Actually, it is not new for women to run publishing houses. Norah Smallwood ran Chatto and Windus back in the Sixties, when Livia Gollancz was also running her family firm, and Carmen Callil rose to prominence in the Seventies with Virago and in the Eighties running Chatto.

The glass ceiling only came into being when publishing became more corporate and there was a perception that it was necessary to bring in a tier of (mostly male) managers over everyone's head. This often resulted in friction as accountants tried to quantify a process that is often no more than a combination of good taste and good luck.

It's not too hard to predict the likely revenue to be earned by a new John Grisham novel, which is why corporations with high overheads like brand names so much, but altogether tougher to assess the value of a first-time novelist.

Where things have indeed changed is that Michel has been hired by the managing director of HarperCollins's general division, Amanda Ridout, who reports to chief executive officer and publisher of the UK company, Victoria Barnsley, who in turn reports to the American head of Harper-Collins publishing worldwide, Jane Friedman. Four women on top!

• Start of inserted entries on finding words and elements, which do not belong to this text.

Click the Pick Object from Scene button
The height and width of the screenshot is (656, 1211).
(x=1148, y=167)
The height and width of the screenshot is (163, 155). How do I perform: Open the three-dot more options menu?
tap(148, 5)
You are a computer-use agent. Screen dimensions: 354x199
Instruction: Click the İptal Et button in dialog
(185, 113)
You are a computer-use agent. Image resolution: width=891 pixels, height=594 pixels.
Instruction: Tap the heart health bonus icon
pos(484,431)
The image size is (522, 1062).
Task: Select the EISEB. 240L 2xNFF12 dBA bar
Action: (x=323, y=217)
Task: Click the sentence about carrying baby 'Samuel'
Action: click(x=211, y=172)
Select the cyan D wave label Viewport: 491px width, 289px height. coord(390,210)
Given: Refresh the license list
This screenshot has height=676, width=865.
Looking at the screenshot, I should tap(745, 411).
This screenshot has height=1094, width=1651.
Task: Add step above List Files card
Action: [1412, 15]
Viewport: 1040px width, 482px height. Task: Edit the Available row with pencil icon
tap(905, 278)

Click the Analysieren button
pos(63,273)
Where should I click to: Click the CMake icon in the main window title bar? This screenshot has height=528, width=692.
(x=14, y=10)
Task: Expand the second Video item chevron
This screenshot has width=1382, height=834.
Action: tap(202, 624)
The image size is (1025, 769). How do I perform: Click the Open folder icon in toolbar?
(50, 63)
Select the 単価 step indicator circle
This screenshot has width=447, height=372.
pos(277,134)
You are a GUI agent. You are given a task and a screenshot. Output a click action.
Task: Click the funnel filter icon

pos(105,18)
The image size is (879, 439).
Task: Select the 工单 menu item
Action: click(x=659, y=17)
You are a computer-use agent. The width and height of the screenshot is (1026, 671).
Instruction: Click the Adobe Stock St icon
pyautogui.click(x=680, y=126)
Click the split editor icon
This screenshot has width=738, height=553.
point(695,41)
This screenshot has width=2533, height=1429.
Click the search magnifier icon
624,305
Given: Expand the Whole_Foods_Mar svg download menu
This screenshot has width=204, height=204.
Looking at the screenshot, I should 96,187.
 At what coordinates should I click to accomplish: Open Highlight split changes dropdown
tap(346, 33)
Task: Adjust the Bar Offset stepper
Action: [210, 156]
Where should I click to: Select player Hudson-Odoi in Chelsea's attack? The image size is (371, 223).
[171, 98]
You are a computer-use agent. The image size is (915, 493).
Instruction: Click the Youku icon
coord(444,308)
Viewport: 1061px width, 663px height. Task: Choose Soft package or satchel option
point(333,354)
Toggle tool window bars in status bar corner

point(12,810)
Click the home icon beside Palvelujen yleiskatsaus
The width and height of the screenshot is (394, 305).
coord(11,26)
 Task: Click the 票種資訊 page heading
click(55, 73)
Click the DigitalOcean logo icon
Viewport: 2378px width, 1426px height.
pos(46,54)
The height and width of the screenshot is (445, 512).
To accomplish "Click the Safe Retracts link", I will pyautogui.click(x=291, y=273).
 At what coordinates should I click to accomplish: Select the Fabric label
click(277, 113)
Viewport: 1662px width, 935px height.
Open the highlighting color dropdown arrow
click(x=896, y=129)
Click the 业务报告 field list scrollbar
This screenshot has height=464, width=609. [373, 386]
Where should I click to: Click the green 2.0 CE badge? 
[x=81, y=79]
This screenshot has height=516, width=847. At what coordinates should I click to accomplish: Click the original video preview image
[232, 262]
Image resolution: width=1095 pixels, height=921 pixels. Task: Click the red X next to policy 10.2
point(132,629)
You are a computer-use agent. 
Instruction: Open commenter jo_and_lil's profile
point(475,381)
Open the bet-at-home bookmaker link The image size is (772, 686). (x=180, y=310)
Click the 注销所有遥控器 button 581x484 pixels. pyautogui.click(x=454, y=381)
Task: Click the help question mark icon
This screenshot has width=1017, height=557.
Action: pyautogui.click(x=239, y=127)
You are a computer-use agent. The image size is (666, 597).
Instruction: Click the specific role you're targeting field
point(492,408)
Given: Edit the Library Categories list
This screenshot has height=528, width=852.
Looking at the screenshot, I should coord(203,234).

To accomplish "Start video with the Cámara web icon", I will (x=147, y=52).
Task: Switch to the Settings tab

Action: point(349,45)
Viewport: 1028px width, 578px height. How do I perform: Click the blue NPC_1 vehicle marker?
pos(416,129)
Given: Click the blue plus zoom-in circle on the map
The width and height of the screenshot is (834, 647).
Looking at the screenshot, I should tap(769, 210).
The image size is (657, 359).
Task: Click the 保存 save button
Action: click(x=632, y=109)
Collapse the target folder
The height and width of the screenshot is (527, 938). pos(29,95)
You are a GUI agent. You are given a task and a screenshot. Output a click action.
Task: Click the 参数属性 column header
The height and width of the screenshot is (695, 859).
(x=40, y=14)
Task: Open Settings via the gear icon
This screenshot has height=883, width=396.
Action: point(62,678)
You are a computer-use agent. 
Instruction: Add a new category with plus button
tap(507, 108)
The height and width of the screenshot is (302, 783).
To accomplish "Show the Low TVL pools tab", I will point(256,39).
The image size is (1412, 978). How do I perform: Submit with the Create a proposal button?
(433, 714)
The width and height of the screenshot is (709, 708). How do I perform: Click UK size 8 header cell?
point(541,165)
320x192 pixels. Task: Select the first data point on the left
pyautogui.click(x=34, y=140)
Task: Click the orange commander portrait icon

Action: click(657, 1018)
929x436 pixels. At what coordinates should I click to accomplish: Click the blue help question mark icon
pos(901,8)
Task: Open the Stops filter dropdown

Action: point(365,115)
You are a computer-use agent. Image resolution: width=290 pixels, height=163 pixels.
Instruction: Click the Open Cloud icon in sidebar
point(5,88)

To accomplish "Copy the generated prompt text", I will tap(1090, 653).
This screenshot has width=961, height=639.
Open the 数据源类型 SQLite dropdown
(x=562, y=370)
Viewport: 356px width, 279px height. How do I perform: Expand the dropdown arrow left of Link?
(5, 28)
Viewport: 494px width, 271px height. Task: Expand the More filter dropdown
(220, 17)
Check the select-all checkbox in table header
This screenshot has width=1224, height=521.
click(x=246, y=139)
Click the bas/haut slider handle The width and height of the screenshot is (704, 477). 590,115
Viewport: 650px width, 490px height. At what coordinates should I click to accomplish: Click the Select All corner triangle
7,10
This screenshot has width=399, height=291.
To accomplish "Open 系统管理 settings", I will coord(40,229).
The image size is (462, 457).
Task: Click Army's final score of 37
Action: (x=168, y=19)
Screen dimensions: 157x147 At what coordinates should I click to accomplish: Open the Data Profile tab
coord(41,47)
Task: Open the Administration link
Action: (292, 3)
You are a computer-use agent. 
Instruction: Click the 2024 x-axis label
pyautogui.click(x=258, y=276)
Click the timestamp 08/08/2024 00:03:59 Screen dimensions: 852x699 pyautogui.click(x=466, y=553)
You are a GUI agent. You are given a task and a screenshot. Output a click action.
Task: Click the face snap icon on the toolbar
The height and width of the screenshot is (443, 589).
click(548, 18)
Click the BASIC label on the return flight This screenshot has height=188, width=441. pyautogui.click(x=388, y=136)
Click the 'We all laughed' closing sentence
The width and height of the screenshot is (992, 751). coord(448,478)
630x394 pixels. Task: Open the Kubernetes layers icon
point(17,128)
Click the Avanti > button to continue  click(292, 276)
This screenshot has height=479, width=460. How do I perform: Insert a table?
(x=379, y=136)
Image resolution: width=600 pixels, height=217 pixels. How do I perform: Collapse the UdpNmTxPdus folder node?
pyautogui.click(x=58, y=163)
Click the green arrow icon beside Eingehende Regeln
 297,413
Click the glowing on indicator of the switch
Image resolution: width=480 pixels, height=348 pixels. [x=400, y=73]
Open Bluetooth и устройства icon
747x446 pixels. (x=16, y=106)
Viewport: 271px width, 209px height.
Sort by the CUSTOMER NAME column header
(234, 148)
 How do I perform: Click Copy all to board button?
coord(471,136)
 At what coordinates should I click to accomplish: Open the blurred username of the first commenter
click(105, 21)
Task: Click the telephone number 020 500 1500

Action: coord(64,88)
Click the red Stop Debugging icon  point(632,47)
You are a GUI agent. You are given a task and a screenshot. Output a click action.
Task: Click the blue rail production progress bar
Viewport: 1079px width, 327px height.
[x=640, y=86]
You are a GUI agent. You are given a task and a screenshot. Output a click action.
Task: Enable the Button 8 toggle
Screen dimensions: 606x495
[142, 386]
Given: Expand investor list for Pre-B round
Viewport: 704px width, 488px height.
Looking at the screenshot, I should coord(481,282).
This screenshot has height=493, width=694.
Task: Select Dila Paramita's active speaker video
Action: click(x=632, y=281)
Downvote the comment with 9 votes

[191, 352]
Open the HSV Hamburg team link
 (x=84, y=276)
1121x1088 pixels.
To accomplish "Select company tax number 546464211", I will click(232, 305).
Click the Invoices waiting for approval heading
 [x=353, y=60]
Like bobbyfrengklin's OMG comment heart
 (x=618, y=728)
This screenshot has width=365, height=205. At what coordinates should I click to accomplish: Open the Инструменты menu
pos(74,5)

When Friedman moved to head up HarperCollins, she was famously quoted as saying she wanted to surround herself with short bossy women. In fact, Michel is rather tall and glamorous, and far too graceful ever to be considered bossy - but she is certainly formidable. And so are Ridout, Barnsley and Friedman,too.

And the point about this extraordinary hierarchy of formidable women is that HarperCollins is prospering mightily under them.

A little over five years ago, when Friedman took over at the helm, HarperCollins had a notoriously macho culture, and was the subject of frequent rumours that Rupert Murdoch was on the point of selling the imprint as insufficiently profitable.

While this year's figures are yet to be announced, it is thought that HarperCollins's revenues will be well over a billion dollars. In fact, in the time that Friedman has run Harper-Collins she has increased profits by a truly amazing 500 per cent.

So what differentiates these women from the men who came before them? Perhaps the fact that they represent "joined-up" publishing. The new hierarchies comprise editors who understand business, or business people who appreciate books. Unlike their predecessors, they can safely be introduced to an author without saying anything embarrassing.

On the contrary, they can talk about their books with real interest and appreciation. Natural " multitaskers", women make the ideal managers in a business that requires one part of the brain to be making a qualitative judgment (how good is this?), while another is thinking about jacket design and promotion and yet another is assessing how much money has to be spent on marketing, and how many copies are likely to be sold.

If I try to predict the sort of impact they will have on publishing, I would speculate that, as most of these new bosses come from a sales or publicity background, there will be even more focus on the marketing of books. But it is worth noting that these women also tend to come out of literary rather than commercial houses and that informs their taste, so that one might expect to see more energy being put behind high quality fiction and non-fiction than was seen from the male-dominated conglomerates of yore, who were more delighted than their female counterparts to sell piles of thrillers, sagas and other genre novels.

Even if we do see better books more aggressively marketed, publishing will always be about profit. The fate of Ann Godoff, a well known and highly respected figure, illustrates this point. She has just been fired as head of Random House for "failing to meet financial targets". She published some extremely successful and important writers, but it is said she was just not bringing in the revenues.

Now, instead of being the putative boss, while reporting to "the suits", the new breed of women bosses in publishing have actually to wear the suits themselves. And as anyone who knows Michel or Ridout or Barnsley or Friedman will tell you, we are definitely talking up-market designer suits here. But their eye will be firmly on the bottom line.

•Clare Alexander was publishing director of Viking and Hamish Hamilton and then editor-in-chief of Macmillan, before becoming an agent four years ago.